The front door slammed and Kate’s light voice called cheerfully, “It’s me. Anybody home?”
Venetia shot from the kitchen after the dogs, who yapped joyfully now, jumping at Kate’s knees.
“Hello, you darlings.” Kate hugged each one in turn. “Hi, Vennie.” A quick glance at Venetia’s face boded disaster. “What’s up? Has Henry ditched you?” Kate’s merry, dark eyes met her friend’s teasingly. “No, don’t tell me,” she added, realizing what had happened. “Mummy’s not back yet, there are hordes of people coming for dinner, there’s no food, and the place is a wreck.” She grinned at Venetia. “A typical situation in the Lancaster household! She’ll probably show up at eight o’clock and expect to be able to throw it all together in five minutes.”
“Not this time. I’m afraid it’s you and I to the rescue. We forgot that Mrs. Jones has gone off to Majorca for her hols and Marie-Thérèse obviously decided the whole thing was too much for her and took the day off too.”
Kate sighed. Marie-Thérèse was the au pair and notoriously lazy but Lydia could never be persuaded to get rid of her. “Think of the poor girl’s mother in France,” she always said when presented with each maddening example of Marie-Thérèse’s inefficiency. “What would she think if we threw out her daughter and said she was no good?” So Marie-Thérèse stayed and did less and less as the weeks went by.
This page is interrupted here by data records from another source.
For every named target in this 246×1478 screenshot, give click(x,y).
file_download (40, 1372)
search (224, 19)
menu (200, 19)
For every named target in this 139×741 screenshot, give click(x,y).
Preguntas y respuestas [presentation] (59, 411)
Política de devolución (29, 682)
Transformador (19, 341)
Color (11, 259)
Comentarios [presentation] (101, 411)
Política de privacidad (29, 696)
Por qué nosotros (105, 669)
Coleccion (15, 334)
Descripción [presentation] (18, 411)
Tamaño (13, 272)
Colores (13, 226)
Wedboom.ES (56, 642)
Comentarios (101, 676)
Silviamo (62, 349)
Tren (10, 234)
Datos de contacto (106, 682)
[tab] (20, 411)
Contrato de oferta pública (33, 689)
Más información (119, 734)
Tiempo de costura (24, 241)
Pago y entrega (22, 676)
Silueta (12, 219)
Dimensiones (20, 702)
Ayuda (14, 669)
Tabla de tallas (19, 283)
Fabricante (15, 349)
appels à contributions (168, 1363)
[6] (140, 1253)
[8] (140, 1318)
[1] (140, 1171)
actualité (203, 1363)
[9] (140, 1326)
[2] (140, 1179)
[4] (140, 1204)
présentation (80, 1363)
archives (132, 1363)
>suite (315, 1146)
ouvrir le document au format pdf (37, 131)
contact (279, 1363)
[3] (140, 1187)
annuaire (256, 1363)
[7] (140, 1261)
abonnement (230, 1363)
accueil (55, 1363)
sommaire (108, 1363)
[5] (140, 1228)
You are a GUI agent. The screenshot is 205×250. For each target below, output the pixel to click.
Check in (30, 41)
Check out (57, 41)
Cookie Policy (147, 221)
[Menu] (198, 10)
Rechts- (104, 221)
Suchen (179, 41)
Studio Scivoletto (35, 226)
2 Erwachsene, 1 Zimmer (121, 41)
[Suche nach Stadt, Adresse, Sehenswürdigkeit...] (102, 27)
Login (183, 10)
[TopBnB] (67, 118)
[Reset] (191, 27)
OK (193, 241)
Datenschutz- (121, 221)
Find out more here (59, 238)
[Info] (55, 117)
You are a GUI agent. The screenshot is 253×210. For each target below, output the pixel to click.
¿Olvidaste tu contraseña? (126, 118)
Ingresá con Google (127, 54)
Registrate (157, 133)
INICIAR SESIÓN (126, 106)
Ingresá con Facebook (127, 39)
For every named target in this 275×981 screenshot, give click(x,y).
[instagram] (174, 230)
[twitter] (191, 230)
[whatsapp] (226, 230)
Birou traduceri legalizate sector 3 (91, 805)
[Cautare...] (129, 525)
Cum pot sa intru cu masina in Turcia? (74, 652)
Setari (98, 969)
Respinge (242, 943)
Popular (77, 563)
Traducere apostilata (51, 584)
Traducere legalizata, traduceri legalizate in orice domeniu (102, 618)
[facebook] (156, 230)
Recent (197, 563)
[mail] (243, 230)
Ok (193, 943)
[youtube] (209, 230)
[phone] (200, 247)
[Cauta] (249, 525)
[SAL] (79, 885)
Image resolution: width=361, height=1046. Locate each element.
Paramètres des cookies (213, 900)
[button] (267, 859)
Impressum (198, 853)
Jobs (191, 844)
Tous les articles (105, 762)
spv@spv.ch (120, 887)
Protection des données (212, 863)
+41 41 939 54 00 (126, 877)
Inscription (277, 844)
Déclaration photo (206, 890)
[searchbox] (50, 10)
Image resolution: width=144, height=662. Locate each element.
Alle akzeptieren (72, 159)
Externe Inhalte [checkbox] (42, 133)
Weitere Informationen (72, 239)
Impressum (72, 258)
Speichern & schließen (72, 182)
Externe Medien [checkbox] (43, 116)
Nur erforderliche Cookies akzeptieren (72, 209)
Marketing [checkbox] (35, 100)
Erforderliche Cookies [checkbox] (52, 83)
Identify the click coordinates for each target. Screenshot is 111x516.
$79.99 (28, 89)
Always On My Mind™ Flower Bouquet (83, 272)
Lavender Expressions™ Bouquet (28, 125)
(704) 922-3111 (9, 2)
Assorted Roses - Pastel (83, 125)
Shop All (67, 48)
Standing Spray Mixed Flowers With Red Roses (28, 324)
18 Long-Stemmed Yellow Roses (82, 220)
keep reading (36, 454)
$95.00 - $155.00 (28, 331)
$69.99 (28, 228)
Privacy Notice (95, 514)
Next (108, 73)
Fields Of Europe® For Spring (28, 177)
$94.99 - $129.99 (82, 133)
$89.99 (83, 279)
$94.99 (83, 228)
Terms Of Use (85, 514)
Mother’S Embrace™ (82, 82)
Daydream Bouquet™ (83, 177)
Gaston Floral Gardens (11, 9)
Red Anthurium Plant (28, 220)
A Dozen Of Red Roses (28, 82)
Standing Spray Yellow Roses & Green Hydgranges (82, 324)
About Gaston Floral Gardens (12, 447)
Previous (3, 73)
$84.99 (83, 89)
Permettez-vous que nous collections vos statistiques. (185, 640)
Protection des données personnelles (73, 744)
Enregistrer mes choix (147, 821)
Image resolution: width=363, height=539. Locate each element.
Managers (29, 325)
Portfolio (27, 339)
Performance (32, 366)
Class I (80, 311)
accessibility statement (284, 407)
“There are fresh flowers waiting in the kitchen, the table needs setting, get Shaky off the sofa in the drawing room and tidy it up.” Venetia dashed for the door.
“But where are you going?” yelled Kate as Venetia slammed the door behind her.
“Shopping!” If she took the Mini and double-parked, she’d just make Europa Foods on Sloane Street before it closed. The question of Venetia Haven’s future was pushed once again to the back of her mind.